Precision Is Not Faithfulness: Coverage-Aware Evaluation of Grounded Generation with a Complete Oracle

from arxiv, 9 pages. v2: adds Anthropic Claude + 3 additional fine-tuned bases (1B-7B); 6 frontier families x 3 languages. Code https://github.com/vectrayx/precision-is-not-faithfulness Demo https://huggingface.co/spaces/jsantillana/faithful-strategy-engineer-f1

Reference-free faithfulness metrics verify each atomic claim a model makes against ground truth, and are increasingly used to evaluate grounded generation. We show they share a blind spot: they measure only precision -- are the stated claims supported? -- and therefore reward abstention, since a model can score near-perfect faithfulness by saying almost nothing. We make this measurable using Formula 1 telemetry, a domain where strategic ground truth is derived deterministically and, crucially, completely: for each decision we know the full set of facts that mattered. This completeness -- absent in open-domain faithfulness benchmarks -- lets us measure recall (coverage of the relevant facts) exactly, alongside precision. On a multilingual (EN/ES/PT) benchmark of 7,253 decision instances spanning 157 races, the most precise frontier model covers under half of the relevant facts and ranks last by F1, so requiring coverage reorders the systems; the same effect reappears in a second complete-oracle domain (NOAA weather forecasts). Fine-tuning small models (1B-7B) on the complete oracle closes the precision-recall gap entirely (F1 ~0.98), beating every zero-shot frontier system regardless of scale.

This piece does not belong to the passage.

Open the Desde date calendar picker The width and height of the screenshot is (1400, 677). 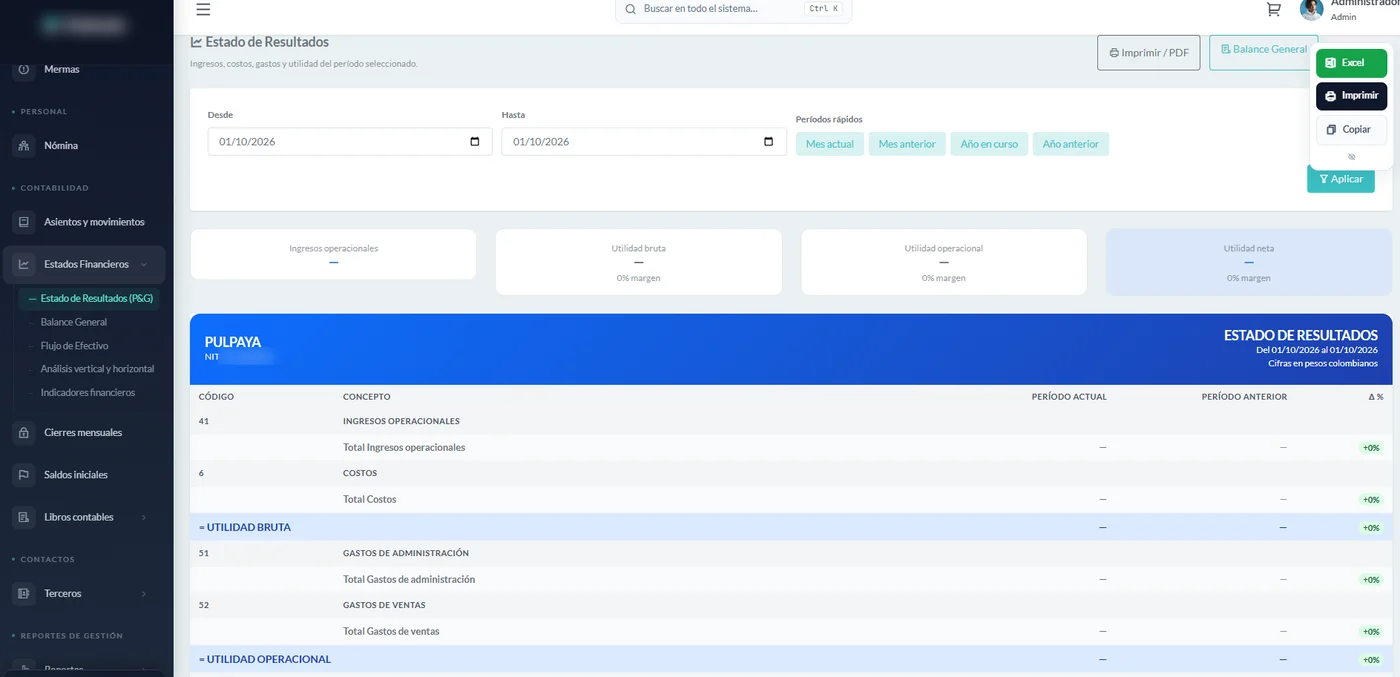474,142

We pair faithfulness with coverage into a single score, validate the metric (controlled perturbation; agreement across a model-free regex extractor and a cross-family LLM extractor, system-level Spearman 1.0), and give a verifier-guided generation method that improves precision and recall without references. We release the benchmark, structured annotations, metric, baselines, and an interactive demo.

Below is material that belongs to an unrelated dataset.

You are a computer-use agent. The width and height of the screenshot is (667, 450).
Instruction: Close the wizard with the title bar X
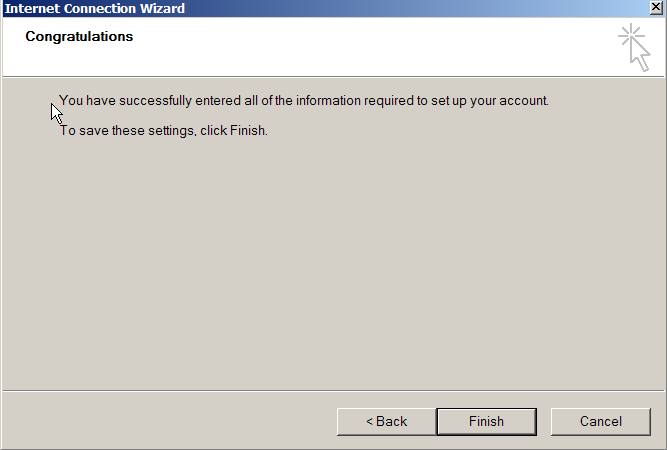[656, 8]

翻译：无参考忠实度指标通过验证模型生成的每个原子性陈述与真实情况的一致性，来评估接地生成任务。我们发现这些指标存在共同盲区：它们仅衡量精确性（即所陈述的声称是否得到支持），因此会奖励放弃回答的策略——模型通过几乎不输出内容即可获得近乎完美的忠实度评分。我们利用F1赛车遥测数据（该领域策略性真实结果可确定性推导且具有完备性：对每个决策点我们掌握所有相关事实的完整集合）使该问题可量化。这种完备性（在开放域忠实度基准中缺失）使我们能同时精确测量召回率（相关事实的覆盖度）与精确性。在覆盖157场比赛的7,253个决策实例的多语言（英/西/葡）基准测试中，精确性最高的前沿模型覆盖不足半数相关事实且F1值排名末位——要求覆盖度后系统排序发生根本性变化；该现象在第二个完备真实领域（NOAA天气预报）中复现。基于完备真实数据微调小模型（1B-7B）可彻底消除精确性与召回率差距（F1~0.98），其性能超越所有零样本前沿系统（无论模型规模）。我们将忠实度与覆盖度融合为单一评分，验证了该指标（扰动测试控制实验；无监督正则表达式提取器与跨系列大语言模型提取器存在一致性，系统级别斯皮尔曼相关系数达1.0），并提出无需参考答案即可同时提升精确性与召回率的验证器引导生成方法。我们公开了基准数据集、结构化标注、评估指标、基线模型及交互式演示系统。